My 2 cents worth of thought --
I concede it's an interesting case IF some of these allegations are true, and provable.
Suits against bureaucrats acting in their official capacity are usually suits against the sovereign (here, the school or the state). The ones that continue against the individual defendant are called Bivens cases (involving the intentional denial of a known Const right), and I dont think this is alleged here (or is it?). Nonetheless, the original caption of a case will stick, even if the proper defendant is nominally replaced. Plaintiffs lawyers know this but they do it anyway. Maybe because that's how they want it thought of in the minds of the media, the jury, the public and history itself if they hook a winner (the original caption will stick even through the appellate process although the order of the names might be reversed).
One of the standard lines for attacking a bureaucrat's decision is "arbitrary and capricious." These are not often winning arguments -- how do you show someone acted capriciously absent a video or email where they admit- "I am doing this capriciously?" Also Courts will always seek defer to admin types (it's a tough job but someone has to do it + we cant substitute our judgement for theirs + we dont like it when someone does it to us! + we dont want to see thousands of these types of cases + the courts wont change the outcome of an election you dont like (lol) + many other reasons). But it's not impossible.
Here, based on a cursory reading, my guess is this would survive a motion to dismiss (to be distinguished from a motion for SJ) because the allegations made, if true, in my opinion at least, do state a claim (against the proper defendant). I have little doubt the judge wants to dismiss it (no one in the state or federal court system wants to encourage suits against the UT system president). And, Austin being Austin, the judge probably knows Fenves. But we will see. Plus remember that denial of a motion to dismiss is interlocutory, not dispositive. It primarily only means discovery gets to proceed. Some of which might be interesting.

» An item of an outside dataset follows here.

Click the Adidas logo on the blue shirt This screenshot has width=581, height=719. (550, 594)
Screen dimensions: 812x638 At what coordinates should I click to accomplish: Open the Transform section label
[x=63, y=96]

-- "...The lawsuit accuses Fenves of coming up with his own standard..." = does seem kind of arbitrary. did he do this to or for anyone else? if not, why here? i had drunk sex in college -- was I raped too? most of you did as well- does this mean we are all both victims and rapists at the same time? if any of this is even partially the case, why intervene for this one victim but not anyone else?
-- "... is the daughter of a wealthy donor ....... the father of the woman is a university donor who gave a significant sum within a month of her allegations ..." = some fun depos (leading to a quiet settlement?)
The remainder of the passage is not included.